-- Start --
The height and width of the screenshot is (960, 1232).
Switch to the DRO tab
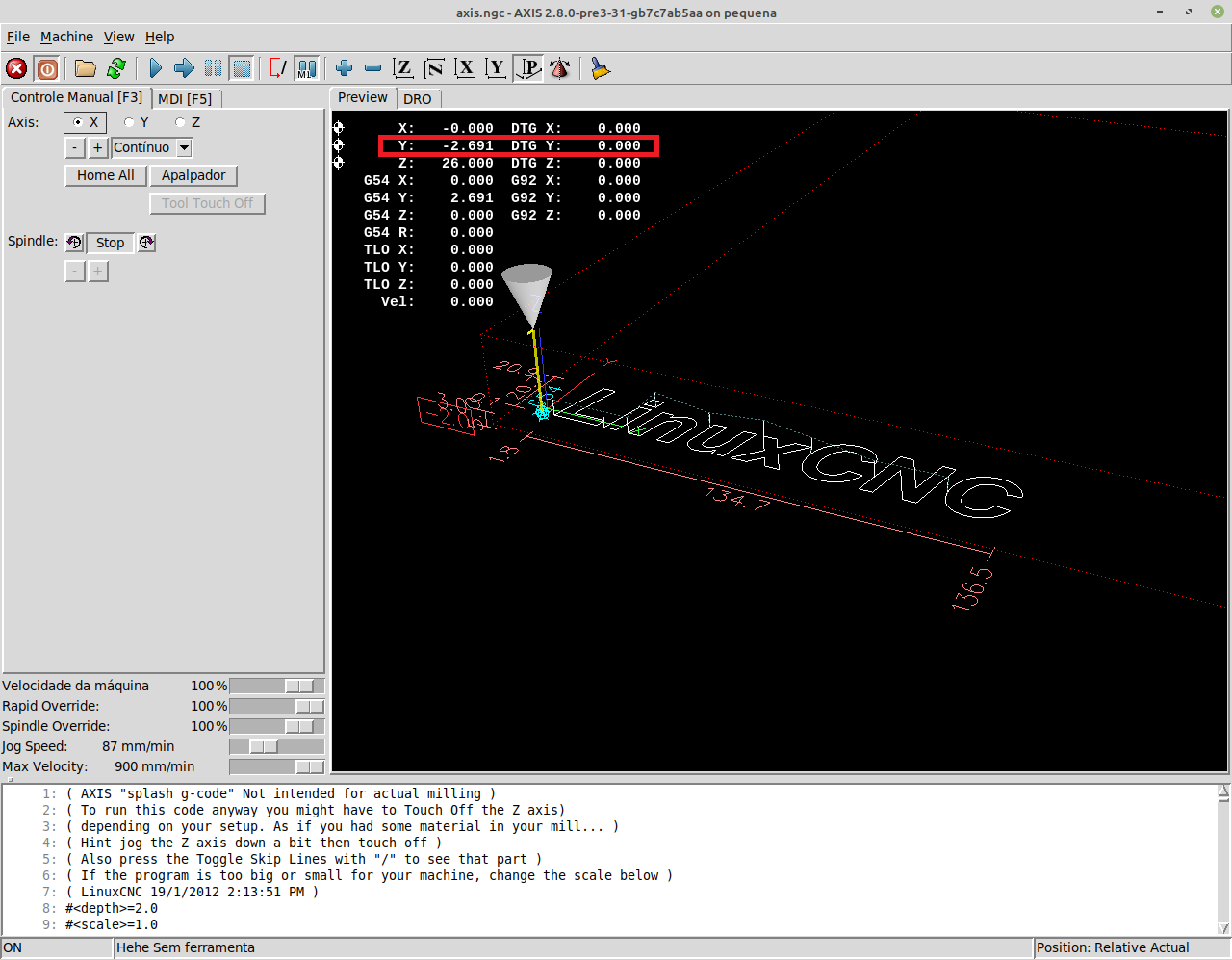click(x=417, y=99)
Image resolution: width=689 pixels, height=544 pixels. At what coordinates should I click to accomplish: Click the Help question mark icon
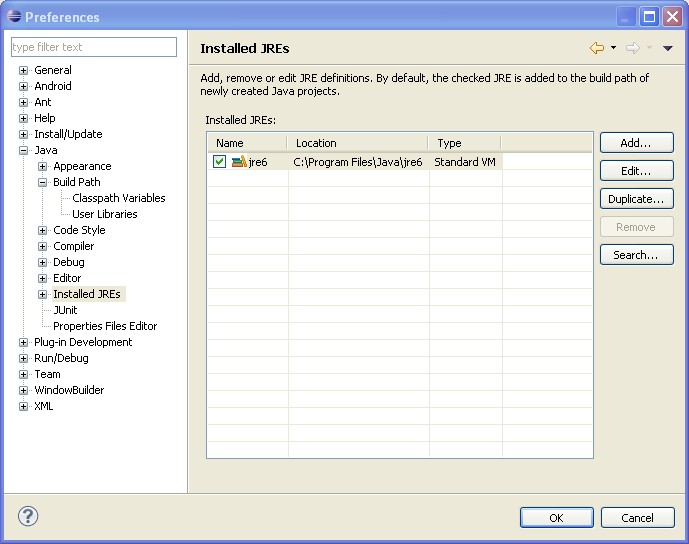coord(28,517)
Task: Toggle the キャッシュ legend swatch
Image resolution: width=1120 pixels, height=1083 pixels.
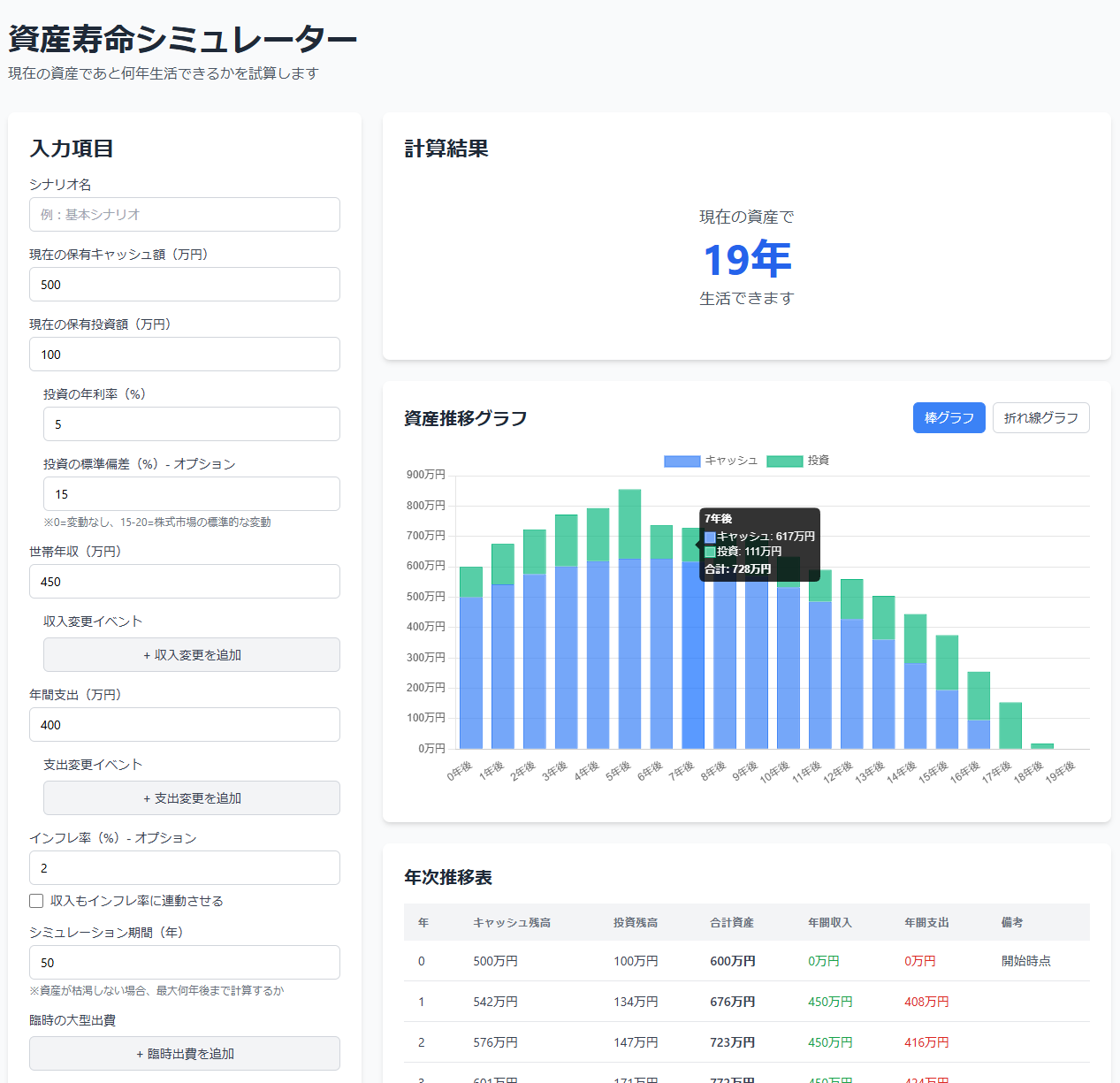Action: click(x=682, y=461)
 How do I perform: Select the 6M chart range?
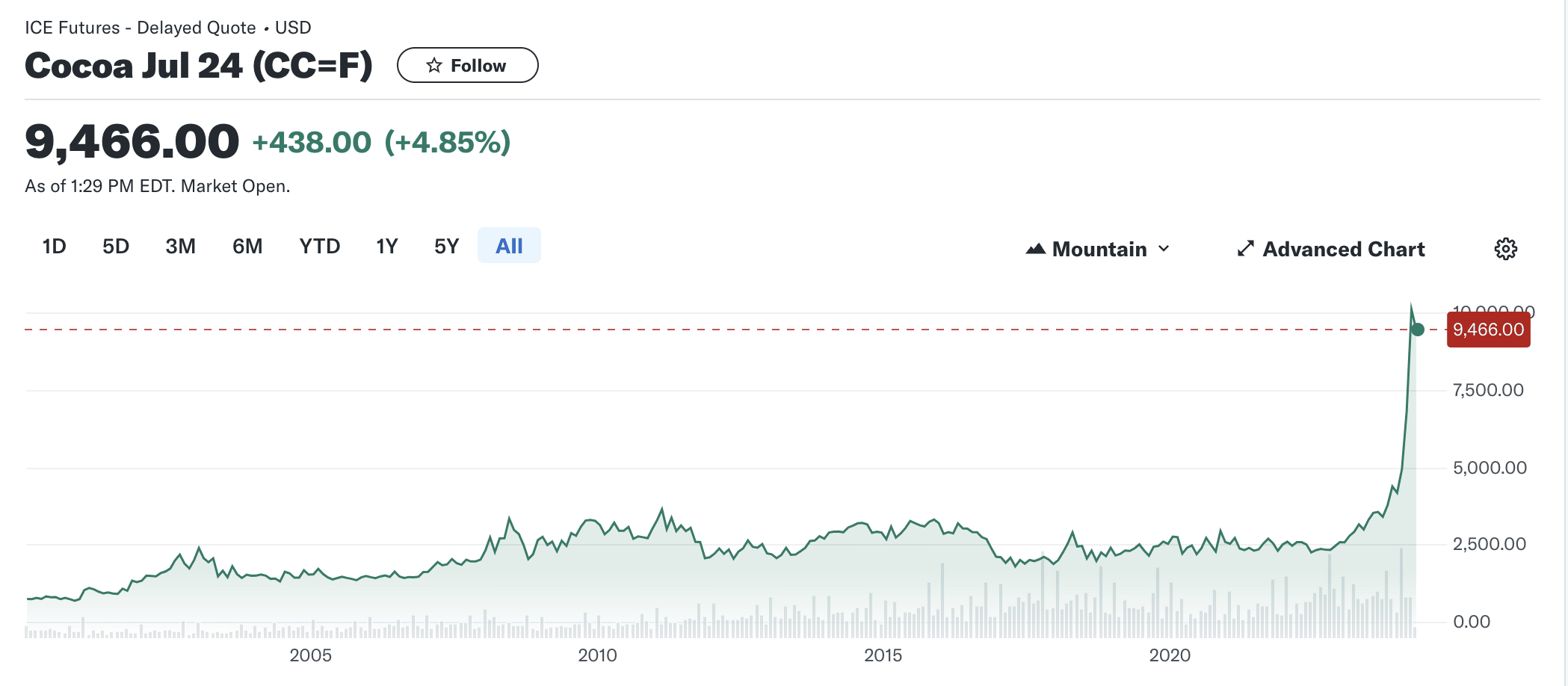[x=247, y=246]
-- End --
## [Instruction]
Quote every item above word for word, leaving out the pictures.

## [The completed task]
The height and width of the screenshot is (960, 1232).
Switch to the DRO tab
click(x=417, y=99)
Image resolution: width=689 pixels, height=544 pixels. At what coordinates should I click to accomplish: Click the Help question mark icon
coord(28,517)
Task: Toggle the キャッシュ legend swatch
Image resolution: width=1120 pixels, height=1083 pixels.
Action: click(x=682, y=461)
 How do I perform: Select the 6M chart range?
[x=247, y=246]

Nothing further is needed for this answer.